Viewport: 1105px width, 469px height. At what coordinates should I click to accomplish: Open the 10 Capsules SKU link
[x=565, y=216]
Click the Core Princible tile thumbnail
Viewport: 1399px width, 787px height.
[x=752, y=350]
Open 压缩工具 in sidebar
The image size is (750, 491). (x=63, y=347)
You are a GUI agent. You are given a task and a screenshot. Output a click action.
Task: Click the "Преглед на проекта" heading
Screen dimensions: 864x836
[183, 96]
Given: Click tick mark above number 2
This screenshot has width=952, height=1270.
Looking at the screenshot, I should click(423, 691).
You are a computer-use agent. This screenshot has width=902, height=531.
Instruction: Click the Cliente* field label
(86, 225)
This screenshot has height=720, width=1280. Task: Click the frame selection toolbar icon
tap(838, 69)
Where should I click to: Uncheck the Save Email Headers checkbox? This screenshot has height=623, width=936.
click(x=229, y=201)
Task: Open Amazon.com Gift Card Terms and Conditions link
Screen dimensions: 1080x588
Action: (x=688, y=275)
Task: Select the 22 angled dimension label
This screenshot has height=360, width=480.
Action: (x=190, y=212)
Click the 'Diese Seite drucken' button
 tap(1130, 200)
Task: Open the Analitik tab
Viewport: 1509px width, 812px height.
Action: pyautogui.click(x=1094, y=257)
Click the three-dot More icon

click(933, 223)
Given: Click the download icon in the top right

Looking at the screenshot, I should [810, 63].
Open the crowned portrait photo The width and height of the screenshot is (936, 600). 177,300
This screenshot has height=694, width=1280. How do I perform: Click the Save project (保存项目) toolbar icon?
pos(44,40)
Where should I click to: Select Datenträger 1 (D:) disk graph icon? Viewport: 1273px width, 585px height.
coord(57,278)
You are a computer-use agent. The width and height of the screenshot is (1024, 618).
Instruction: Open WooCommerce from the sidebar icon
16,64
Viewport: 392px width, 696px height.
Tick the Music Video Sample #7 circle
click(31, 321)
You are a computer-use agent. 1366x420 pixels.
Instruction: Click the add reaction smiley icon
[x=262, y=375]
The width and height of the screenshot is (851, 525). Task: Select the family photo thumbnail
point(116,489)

---

**EXERCISE PROMPT**
What's needed is a word-for-word copy of the lines from the one holding "Instruction: Click the add" through the final line of the data.

**OUTPUT OF THE EXERCISE**
Instruction: Click the add reaction smiley icon
[x=262, y=375]
The width and height of the screenshot is (851, 525). Task: Select the family photo thumbnail
point(116,489)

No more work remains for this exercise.